Short task » Return, exactly as they appear, the records from the line with "[지금 바로 가정을 찾고" up to and including the line with "견종백과 (42, 516)".

Records contained in a dataset:
——

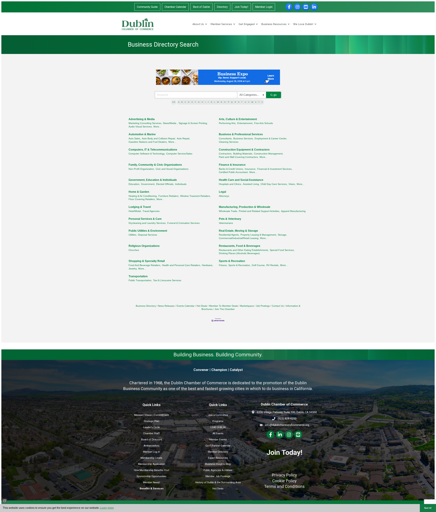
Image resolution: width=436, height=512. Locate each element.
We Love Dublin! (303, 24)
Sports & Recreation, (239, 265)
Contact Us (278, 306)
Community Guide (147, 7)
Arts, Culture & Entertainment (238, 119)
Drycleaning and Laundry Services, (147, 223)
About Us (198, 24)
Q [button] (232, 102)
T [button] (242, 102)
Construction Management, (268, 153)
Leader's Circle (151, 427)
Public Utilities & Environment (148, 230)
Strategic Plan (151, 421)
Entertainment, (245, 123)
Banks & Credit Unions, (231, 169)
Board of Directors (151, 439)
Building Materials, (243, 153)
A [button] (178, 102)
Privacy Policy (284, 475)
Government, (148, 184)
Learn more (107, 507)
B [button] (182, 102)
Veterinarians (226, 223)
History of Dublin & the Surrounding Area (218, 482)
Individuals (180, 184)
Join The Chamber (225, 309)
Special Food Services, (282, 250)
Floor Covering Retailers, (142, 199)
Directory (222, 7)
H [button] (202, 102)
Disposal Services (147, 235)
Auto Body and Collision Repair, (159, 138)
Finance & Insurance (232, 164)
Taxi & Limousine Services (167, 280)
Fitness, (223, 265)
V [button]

——

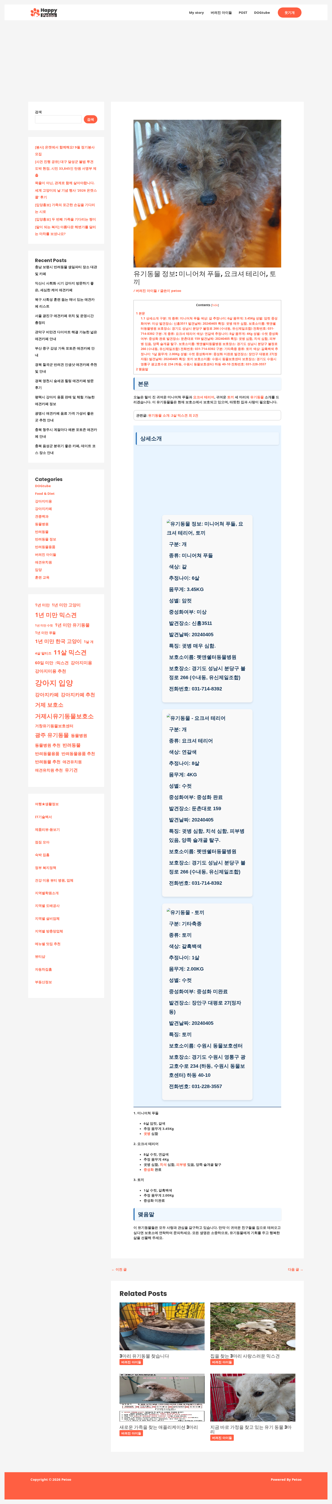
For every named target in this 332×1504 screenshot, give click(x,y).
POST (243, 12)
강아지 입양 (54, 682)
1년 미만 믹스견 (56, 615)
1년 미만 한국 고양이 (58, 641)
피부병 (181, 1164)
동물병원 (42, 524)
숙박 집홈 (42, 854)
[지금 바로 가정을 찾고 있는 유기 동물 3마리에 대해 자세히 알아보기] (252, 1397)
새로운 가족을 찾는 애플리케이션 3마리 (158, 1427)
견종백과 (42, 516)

——

Correct output »
[지금 바로 가정을 찾고 있는 유기 동물 3마리에 대해 자세히 알아보기] (252, 1397)
새로운 가족을 찾는 애플리케이션 3마리 (158, 1427)
견종백과 (42, 516)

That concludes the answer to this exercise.